---- Предложенный отрывок

1 апреля Николаю Васильевичу Гоголю исполнилось 208 лет. В течение своей жизни Гоголь бывал во многих монастырях, в том числе не раз и в Свято-Троицкой Сергиевой Лавре. Но Духовную академию он посетил, по-видимому, однажды. Из преподавателей Московских Духовных школ Гоголь был близко знаком с архимандритом Феодором (Бухаревым).
Александр Матвеевич Бухарев (в монашестве архимандрит Феодор, 1824–1871) родился в селе Федоровском Корчевского уезда Тверской губернии. Учился в Тверской Духовной семинарии, затем в Московской Духовной академии. В 1846 году, незадолго до выпуска, постригся в монахи и был оставлен в академии на кафедре Священного Писания (с 1854 года – ординарный профессор). В том же году, находясь уже в сане архимандрита, он был направлен в Казанскую Духовную академию. В дальнейшем состоял членом Петербургского комитета духовной цензуры. В 1860 году архимандрит Феодор выпустил книгу «О православии в отношении к современности», вызвавшую полемику в печати. После столкновения с писателем Виктором Ипатьевичем Аскоченским, редактором еженедельного журнала «Домашняя беседа», который добился в Синоде запрещения его труда «Исследование Апокалипсиса» (позднее, в 1916 году, все же опубликованного), отец Феодор подал прошение о снятии с себя сана и выходе из монашества, удовлетворенное в 1863 году. Под своим светским именем он напечатал ряд богословских и критико-публицистических статей, в том числе о романах «Отцы и дети» И.С. Тургенева, «Что делать?» Н.Г. Чернышевского, «Преступление и наказание» Ф.М. Достоевского (большинство работ вошло в сборник «О современных духовных потребностях мысли и жизни, особенно русской». М., 1865).
Гоголь познакомился с отцом Феодором в 1848 году, в бытность его бакалавром Московской Духовной академии. Сочинения Гоголя, и в особенности «Выбранные места из переписки с друзьями», произвели сильное впечатление на молодого монаха. Отзыв его о них вылился в целую книгу – «Три письма к Н.В.Гоголю, писанные в 1848 году», увидевшую свет через 12 лет после своего создания. Разъясняя в предисловии цель своего труда, архимандрит Феодор писал: «Надобно было из слов и дел самого Гоголя выяснить пред ним и пред публикой, что в существе дела не было и нет противоречия между прежнею его деятельностию и новым духовным сознанием: в первой уже глубоко завито последнее – последнее, вполне раскрывшись, только увенчивало первую».

--------
---- Исходные данные

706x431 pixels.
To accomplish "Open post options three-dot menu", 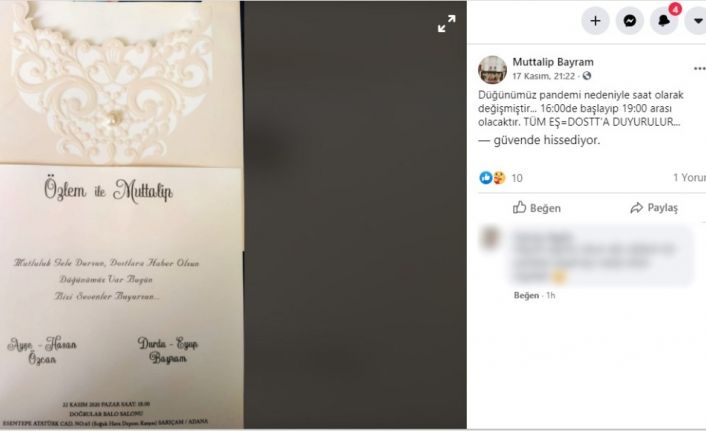I will (699, 69).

--------

Продолжите отрывок о знакомстве Гоголя с архимандритом Феодором (Бухаревым), начав сразу после его последнего предложения. Материал никак не связан с отрывком.

- **Ответ к заданию**
Архимандрит Феодор стремился связать «Выбранные места…» со всем творчеством Гоголя, и в первую очередь с «Мертвыми душами», главную идею которых видел в воскресении души падшего человека. «Помнится, – писал он в позднейшем примечании, – когда кое-что прочитал я Гоголю из моего разбора «Мерт¬вых душ», желая только познакомить его с моим способом рассмотрения этой поэмы, то и его прямо спросил, чем именно должна кончиться эта поэма. Он, задумавшись, выразил свое затруднение высказать это с обстоятельностью. Я возразил, что мне только нужно знать, оживет ли, как следует, Павел Иванович? Гоголь как будто с радостью подтвердил, что это непременно будет и оживлению его послужит прямым участием сам царь, и первым вздохом Чичикова для истинной прочной жизни должна кончиться поэма».
На вопрос, воскреснут ли другие герои первого тома, Гоголь отвечал с улыбкой: «Если захотят», и «потом стал говорить, как необходимо далее привести ему своих героев в столкновение с истинно хорошими людьми»…
Архимандрит Феодор был едва ли не единственным, кто пытался рассмотреть содержание «Выбранных мест…» По его словам, мысли Гоголя, «как они по внешнему виду ни разбросаны и ни рассеяны в письмах, имеют строгую внутреннюю связь и последовательность, а потому представляют стройное целое». И все-таки книга отца Феодора, несмотря на содержащиеся в ней отдельные глубокие суждения, не стала новым словом о Гоголе и прошла почти незамеченной. В немалой степени этому способствовал усложненный стиль автора с постоянными обращениями к Священному Писанию и многословным пересказом гоголевских произведений. Знавшие Бухарева люди отмечали, что насколько ярки и доступны были его устные беседы, настолько трудны были его писания.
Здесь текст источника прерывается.